◆ Available records
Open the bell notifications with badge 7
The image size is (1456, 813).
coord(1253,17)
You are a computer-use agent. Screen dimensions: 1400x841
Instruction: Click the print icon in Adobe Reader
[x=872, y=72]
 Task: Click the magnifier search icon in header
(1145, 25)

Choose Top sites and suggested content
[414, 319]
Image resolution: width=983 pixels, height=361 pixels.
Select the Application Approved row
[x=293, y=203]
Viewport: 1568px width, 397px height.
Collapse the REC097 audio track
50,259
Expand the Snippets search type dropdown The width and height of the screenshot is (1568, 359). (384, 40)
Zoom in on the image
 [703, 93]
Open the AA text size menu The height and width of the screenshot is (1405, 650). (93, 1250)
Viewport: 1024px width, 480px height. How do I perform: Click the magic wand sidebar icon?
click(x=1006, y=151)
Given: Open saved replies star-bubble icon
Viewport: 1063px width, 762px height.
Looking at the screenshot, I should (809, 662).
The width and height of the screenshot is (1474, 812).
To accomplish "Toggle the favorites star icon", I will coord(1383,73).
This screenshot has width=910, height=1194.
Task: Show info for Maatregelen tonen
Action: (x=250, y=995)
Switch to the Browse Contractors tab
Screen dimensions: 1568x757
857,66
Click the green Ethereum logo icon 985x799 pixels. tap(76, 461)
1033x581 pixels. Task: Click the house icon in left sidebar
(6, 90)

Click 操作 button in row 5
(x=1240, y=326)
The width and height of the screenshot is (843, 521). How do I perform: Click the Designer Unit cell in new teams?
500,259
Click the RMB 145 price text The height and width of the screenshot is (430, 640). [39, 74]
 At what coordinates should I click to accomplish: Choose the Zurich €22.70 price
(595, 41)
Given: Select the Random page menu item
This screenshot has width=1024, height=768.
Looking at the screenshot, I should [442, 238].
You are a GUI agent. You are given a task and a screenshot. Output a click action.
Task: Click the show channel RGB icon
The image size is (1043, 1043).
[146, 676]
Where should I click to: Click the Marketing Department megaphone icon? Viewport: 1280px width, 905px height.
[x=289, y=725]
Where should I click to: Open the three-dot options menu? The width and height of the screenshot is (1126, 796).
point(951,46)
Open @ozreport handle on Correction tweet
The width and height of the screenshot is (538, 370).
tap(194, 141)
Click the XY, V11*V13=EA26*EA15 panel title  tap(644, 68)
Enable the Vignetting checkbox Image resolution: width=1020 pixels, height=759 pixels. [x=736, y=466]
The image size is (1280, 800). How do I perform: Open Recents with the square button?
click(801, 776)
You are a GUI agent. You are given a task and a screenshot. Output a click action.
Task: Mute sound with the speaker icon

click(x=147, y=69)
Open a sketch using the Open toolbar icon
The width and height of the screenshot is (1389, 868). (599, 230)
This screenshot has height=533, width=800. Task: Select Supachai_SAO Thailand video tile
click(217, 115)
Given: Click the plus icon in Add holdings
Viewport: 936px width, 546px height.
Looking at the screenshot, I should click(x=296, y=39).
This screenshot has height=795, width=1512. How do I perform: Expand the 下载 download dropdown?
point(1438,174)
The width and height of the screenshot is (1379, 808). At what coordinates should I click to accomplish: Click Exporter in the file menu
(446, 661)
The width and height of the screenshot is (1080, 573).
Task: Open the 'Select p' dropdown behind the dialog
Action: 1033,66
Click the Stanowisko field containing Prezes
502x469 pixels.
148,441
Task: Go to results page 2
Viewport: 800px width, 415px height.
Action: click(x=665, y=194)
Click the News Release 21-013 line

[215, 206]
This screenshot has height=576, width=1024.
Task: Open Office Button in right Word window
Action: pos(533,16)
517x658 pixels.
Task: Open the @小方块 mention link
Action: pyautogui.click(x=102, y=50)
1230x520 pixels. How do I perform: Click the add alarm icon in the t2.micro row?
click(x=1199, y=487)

◆ Problem details
Copy every line in the data above that has the string "text" in it.

◆ Answer to the problem
Open the AA text size menu The height and width of the screenshot is (1405, 650). (93, 1250)
Click the RMB 145 price text The height and width of the screenshot is (430, 640). [39, 74]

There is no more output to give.